**TRY IT**
Reproduce exactly, from the data that follows, the line with "Gilman (56, 1786)", the line with "Add to cart (582, 435)", and every line that lies between them.

**GIVEN ENTRIES**
______________________________
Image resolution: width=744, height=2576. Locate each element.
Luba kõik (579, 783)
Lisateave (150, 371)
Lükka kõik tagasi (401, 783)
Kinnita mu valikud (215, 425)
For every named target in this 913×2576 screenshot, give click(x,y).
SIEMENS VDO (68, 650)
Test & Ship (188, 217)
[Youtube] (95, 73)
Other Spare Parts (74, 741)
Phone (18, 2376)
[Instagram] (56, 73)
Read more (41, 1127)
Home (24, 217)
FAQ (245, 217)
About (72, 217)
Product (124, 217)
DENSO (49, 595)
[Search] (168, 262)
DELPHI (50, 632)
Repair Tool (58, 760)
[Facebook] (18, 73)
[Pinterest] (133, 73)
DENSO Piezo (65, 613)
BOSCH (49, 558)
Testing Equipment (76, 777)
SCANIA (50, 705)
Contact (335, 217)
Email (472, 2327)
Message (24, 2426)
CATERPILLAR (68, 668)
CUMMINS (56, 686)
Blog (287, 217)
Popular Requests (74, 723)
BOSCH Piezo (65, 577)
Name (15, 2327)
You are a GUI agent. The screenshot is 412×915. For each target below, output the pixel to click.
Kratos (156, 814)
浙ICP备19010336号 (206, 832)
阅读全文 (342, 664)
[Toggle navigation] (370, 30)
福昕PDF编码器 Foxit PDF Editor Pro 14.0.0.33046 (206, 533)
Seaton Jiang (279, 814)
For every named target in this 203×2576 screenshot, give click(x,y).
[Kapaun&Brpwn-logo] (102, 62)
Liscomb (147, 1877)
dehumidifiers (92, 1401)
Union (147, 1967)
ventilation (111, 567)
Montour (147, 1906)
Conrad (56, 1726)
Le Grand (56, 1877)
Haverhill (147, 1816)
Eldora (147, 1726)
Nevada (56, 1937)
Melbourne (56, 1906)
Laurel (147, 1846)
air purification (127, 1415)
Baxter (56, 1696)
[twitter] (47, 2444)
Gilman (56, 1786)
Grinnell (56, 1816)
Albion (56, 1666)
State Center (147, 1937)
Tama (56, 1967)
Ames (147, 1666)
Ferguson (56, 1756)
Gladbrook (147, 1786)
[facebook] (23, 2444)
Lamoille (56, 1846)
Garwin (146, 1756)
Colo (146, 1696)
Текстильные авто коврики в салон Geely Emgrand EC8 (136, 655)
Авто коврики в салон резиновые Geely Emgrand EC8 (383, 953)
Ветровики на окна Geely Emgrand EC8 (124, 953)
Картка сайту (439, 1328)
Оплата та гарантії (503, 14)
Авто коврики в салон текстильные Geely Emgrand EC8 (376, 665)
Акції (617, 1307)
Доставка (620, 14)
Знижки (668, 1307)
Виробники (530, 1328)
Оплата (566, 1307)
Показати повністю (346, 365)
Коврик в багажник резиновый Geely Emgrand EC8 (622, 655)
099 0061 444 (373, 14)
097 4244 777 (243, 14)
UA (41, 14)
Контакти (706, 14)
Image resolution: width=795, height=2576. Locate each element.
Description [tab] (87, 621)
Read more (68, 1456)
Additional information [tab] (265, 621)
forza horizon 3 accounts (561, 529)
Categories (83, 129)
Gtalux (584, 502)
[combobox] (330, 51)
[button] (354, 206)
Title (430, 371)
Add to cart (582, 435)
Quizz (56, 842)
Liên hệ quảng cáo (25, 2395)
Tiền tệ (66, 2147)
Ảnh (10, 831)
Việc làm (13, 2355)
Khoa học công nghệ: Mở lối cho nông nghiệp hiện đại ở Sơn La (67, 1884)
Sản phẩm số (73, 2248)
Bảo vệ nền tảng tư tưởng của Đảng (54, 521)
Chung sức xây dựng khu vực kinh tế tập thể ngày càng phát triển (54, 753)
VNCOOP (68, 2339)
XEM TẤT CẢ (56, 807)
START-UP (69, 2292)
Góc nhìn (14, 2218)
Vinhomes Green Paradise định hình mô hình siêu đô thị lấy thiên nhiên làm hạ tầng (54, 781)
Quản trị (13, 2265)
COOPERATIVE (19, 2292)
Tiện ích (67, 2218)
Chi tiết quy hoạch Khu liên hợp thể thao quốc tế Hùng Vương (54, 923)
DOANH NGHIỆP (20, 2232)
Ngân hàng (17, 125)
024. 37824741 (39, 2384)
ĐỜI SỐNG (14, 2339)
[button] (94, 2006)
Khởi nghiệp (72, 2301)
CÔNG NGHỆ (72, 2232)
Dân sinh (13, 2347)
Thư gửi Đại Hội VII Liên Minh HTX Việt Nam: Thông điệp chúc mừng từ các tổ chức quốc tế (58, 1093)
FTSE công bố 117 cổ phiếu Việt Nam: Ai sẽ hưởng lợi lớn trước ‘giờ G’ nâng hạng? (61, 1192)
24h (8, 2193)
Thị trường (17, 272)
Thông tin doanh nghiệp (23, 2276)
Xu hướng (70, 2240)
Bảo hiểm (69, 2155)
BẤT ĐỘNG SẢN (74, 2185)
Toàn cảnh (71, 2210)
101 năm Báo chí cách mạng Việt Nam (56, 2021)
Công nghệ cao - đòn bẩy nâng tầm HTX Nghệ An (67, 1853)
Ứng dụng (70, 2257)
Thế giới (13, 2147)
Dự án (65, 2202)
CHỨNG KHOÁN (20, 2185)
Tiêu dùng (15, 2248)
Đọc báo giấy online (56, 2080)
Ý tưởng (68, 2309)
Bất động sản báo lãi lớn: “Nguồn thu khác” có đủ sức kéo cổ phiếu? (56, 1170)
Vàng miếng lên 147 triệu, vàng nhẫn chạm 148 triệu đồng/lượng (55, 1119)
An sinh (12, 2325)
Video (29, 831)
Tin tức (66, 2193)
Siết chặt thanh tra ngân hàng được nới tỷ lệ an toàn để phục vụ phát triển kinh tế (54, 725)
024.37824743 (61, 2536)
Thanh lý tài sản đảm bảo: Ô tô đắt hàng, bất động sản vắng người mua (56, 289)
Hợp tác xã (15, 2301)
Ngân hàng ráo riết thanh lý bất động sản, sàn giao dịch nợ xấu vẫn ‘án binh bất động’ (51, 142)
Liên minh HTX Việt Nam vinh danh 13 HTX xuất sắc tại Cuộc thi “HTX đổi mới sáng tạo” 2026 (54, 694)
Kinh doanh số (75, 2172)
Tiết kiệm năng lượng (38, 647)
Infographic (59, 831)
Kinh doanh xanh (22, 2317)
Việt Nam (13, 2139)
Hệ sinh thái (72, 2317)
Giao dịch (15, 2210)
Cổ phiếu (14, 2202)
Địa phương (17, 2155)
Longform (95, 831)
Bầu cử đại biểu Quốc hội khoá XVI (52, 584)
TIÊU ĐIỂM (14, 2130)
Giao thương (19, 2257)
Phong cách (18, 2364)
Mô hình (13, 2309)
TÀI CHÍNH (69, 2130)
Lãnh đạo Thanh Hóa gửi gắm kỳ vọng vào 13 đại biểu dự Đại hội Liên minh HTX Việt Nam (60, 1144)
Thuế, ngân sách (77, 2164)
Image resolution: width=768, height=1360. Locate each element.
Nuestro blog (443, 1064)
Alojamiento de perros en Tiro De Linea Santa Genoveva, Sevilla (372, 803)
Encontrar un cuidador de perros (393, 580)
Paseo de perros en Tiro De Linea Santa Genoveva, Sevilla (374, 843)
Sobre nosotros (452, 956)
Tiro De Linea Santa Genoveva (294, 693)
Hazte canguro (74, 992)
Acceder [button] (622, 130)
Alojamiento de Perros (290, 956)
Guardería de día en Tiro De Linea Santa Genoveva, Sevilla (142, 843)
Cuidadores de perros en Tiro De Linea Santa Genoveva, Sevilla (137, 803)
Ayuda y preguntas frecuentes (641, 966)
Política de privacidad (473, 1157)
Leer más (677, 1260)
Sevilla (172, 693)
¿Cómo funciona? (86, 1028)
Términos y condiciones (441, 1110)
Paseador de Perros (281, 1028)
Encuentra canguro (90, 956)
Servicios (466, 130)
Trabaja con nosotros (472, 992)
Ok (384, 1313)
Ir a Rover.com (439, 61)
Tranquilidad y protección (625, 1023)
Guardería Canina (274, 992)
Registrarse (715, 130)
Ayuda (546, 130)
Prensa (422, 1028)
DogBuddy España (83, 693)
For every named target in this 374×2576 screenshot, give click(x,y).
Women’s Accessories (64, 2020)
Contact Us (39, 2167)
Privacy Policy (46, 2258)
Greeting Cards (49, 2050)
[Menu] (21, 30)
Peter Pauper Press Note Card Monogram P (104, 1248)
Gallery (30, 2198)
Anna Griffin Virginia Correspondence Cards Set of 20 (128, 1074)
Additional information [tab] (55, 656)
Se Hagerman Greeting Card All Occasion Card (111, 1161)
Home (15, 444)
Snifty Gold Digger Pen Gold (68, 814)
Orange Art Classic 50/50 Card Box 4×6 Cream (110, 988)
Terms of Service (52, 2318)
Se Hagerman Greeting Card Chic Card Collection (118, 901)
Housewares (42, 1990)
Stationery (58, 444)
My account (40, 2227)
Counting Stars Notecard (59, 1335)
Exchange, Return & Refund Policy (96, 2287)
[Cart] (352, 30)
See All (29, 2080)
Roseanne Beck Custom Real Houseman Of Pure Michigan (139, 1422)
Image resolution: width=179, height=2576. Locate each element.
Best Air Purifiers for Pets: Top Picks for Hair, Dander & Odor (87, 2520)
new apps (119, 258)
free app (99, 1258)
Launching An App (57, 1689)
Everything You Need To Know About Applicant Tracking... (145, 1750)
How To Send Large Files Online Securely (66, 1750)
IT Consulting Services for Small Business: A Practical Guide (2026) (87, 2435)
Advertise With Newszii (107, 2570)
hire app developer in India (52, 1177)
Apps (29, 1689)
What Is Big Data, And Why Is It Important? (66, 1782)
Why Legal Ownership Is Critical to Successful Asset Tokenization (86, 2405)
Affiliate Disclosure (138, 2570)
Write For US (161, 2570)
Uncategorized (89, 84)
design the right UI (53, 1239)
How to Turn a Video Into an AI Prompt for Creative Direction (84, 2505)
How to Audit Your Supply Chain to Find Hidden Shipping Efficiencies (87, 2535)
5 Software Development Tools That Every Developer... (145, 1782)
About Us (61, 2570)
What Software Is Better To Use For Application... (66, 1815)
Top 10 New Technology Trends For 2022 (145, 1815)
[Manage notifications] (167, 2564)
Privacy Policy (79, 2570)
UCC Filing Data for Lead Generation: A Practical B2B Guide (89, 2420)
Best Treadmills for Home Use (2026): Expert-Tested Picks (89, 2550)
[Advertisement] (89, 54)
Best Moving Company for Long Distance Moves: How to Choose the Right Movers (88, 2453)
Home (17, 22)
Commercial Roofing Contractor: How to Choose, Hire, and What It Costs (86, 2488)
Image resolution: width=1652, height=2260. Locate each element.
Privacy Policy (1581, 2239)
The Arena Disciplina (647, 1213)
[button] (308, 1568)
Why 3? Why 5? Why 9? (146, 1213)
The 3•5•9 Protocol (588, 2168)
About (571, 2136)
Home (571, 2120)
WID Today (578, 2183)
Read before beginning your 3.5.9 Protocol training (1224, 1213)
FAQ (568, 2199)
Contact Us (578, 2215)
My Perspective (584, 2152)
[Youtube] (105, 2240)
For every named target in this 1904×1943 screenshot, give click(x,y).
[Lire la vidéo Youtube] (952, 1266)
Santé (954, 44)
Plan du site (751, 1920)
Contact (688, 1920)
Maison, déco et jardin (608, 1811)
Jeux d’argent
______________________________
**EXERCISE RESPONSE**
Gilman (56, 1786)
Grinnell (56, 1816)
Albion (56, 1666)
State Center (147, 1937)
Tama (56, 1967)
Ames (147, 1666)
Ferguson (56, 1756)
Gladbrook (147, 1786)
[facebook] (23, 2444)
Lamoille (56, 1846)
Garwin (146, 1756)
Colo (146, 1696)
Текстильные авто коврики в салон Geely Emgrand EC8 (136, 655)
Авто коврики в салон резиновые Geely Emgrand EC8 (383, 953)
Ветровики на окна Geely Emgrand EC8 (124, 953)
Картка сайту (439, 1328)
Оплата та гарантії (503, 14)
Авто коврики в салон текстильные Geely Emgrand EC8 (376, 665)
Акції (617, 1307)
Доставка (620, 14)
Знижки (668, 1307)
Виробники (530, 1328)
Оплата (566, 1307)
Показати повністю (346, 365)
Коврик в багажник резиновый Geely Emgrand EC8 (622, 655)
099 0061 444 (373, 14)
097 4244 777 (243, 14)
UA (41, 14)
Контакти (706, 14)
Image resolution: width=795, height=2576. Locate each element.
Description [tab] (87, 621)
Read more (68, 1456)
Additional information [tab] (265, 621)
forza horizon 3 accounts (561, 529)
Categories (83, 129)
Gtalux (584, 502)
[combobox] (330, 51)
[button] (354, 206)
Title (430, 371)
Add to cart (582, 435)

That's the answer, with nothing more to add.